One Day
It's been said good books do not make good movies. There may be some truth to this argument: With a well-written novel, expectations are high on the part of its devoted fans, who are likely to nitpick casting and visual choices as "not exactly like I pictured it." Of course, there are exceptions that prove the rule, but in the case of "One Day," the screen adaptation of last year's bestselling novel falls squarely within.
The concept of "One Day" is simple: the story follows Brits Dexter (Jim Sturgess) and Emma (Anne Hathaway, whose dialect coach should be shot) through July 15th of each year for two decades, from their meeting at college graduation into their 40s. Some days are spent together, others apart. As their lives progress through sick parents, career changes and relationships, Dexter and Emma fall in and out of each other's orbits, going back and forth in their feelings for one another.
The novel "One Day" contains many lovely sequences, returning several times to Dex and Em's first July 15th, and resulting in a deep affection for both characters, even at their most flawed. However, the screenplay — also written by the book's author, David Nicholls — fails miserably where the book succeeds: The film glosses over several important plot points or disregards them completely.

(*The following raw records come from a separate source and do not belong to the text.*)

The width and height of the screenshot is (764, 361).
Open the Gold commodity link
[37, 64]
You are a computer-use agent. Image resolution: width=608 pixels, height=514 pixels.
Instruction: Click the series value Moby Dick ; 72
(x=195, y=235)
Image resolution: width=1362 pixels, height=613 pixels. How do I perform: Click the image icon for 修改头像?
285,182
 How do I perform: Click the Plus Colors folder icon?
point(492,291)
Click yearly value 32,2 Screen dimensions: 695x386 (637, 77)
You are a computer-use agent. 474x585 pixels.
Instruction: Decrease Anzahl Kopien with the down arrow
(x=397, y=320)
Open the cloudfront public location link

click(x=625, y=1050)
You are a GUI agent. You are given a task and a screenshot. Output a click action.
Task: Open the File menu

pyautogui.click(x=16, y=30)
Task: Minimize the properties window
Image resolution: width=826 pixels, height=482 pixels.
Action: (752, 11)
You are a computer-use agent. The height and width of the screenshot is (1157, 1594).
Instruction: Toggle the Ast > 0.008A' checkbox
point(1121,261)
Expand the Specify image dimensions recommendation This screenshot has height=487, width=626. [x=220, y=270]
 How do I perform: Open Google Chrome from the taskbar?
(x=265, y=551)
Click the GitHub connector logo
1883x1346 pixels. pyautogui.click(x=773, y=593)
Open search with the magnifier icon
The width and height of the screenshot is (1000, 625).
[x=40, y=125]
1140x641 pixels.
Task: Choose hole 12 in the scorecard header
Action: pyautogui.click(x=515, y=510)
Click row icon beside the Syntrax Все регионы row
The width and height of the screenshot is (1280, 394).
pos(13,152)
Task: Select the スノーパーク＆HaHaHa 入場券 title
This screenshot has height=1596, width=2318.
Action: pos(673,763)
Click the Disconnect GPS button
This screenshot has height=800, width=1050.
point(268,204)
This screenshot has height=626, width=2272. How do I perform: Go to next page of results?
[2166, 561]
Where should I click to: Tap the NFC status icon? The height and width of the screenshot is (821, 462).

While edits are often necessary when adapting a book to the screen, Nicholls trims too much and the result are two archetypes — the spoiled rich boy who must grow up and the working class girl who must grow a pair — rather than fully realized, empathetic human beings. It doesn't help that Sturgess and Hathaway possess very little chemistry as friends or as lovers. The only relationship that feels authentic is that between Dexter and his mother (Patricia Clarkson), and those scenes are all too brief.
How could "One Day" the movie have improved? Perhaps the material is too dense for two hours and would have been more conducive to an HBO miniseries. Perhaps Nicholls (an experienced screenwriter) should have relinquished the adaptation to someone less attached to the source material. Nothing can be done now, and it's a shame: if the comments overheard after the screening I attended were any indication, "One Day" has disappointed the very people it should have made disciples of: the book's loyal readers.